I am thinking to myself, I need to stick this out. I need to just run as fast as I can from this lingering spirit above me and show everyone that despite its greatest efforts, it cannot weigh me down!! I am WOMAN! I say to myself in my best Tarzan type voice, beating my chest with my fists. This is not going to happen again! I will open my heart, let someone in, and learn to show respect and care for them. Then, it catches up with me and I just feel like I am taking advantage of this whole situation. Why be in a relationship that you know isn’t going to go anywhere but to the movies, hiking, and maybe fishing. My logic is because I need to build my character and be someone who can take care of someone, and see the “type” of people I want to be with. Real life logic says, stop stringing around this guy if you aren’t going to commit seriously.
I have so much I want to do, but no idea how to do it. I want to travel abroad, move around, have a million different jobs. I want to be single when all my friends come home from their missions so I can hang out with them and learn from them, and date them. Selfish? Probably. True? Most assuredly.
I don’t want to be single when I’m single. I don’t want to be in a relationship when I’m in a relationship.

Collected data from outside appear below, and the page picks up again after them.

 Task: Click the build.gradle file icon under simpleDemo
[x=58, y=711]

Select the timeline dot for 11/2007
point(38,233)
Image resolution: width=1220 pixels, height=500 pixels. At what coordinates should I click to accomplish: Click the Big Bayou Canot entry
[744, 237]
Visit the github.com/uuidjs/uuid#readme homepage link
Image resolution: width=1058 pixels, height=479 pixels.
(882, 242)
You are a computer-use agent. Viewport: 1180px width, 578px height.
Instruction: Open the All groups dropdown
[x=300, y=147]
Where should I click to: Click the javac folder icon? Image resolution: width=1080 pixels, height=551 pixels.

I feel like in this relationship, he is there just to make me feel better. I don’t ever do anything for him. Not that I don’t want to, just that, I don’t know what to do. I don’t want to be a lovey dovey or anything, and I don’t want people to think we are getting married because we aren’t. I plan on serving a mission, and even though it isn’t required of me... I feel like it should be. Maybe my idea will change on that eventually, but for now, it’s pretty solid. Okay not pretty, REALLY. Just what am I supposed to do? How do I go about making this better? Someone is going to get hurt and it’s going to be horrible. I hate it when people hurt, especially when I am the one doing the hurting. I’m freaking out inside right now, FREAKING OUT!
Love-Ms. Delysia Lefosse"
Okay, so who has advice to give? Wise words? Anything? Please, help out in the comments section!
xoxo
2 comments:
My advice? Girl, you are young. You have your entire life ahead of you. You are allowed to be footloose and fancy-free and just date a guy. Just because you are not planning on heading down the aisle with him, doesn't mean you are stringing him along.
Your 20's are to date. To do exactly what you said: learn how to be in a relationship, learn what kind of person you are/want to be, and what kind of person you want to be with.
It isn't selfish to want to live your life. Live it. Don't let others opinions get in your way. Live it and be happy. Date around, play, love, laugh, get your heart broken, then go on your mission (which I think is awesome, get it girl). My point? Learn, love, and have a blast.
I love your face! xoxo
Dear Delysia Lefosse, peace old boy out. Your heart isn't in it, so why be with someone just to be with someone? That's how people get hurt. Have fun, do your thang girl, leave ole boy behind. And absolutely don't feel bad about it!